# [Action item]
Pull every line containing "agent" from the entries.

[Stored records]
= = = = = = =

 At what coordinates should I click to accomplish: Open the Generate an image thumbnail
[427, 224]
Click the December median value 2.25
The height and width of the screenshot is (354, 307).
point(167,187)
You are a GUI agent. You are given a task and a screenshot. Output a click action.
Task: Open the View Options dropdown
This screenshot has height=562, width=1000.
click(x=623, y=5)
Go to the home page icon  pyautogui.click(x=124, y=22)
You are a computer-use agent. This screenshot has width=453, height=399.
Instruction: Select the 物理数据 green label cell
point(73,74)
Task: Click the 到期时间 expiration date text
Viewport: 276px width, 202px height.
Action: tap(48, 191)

= = = = = = =

# [Exercise response]
You are a GUI agent. You are given a task and a screenshot. Output a click action.
You are a computer-use agent. This screenshot has width=453, height=399.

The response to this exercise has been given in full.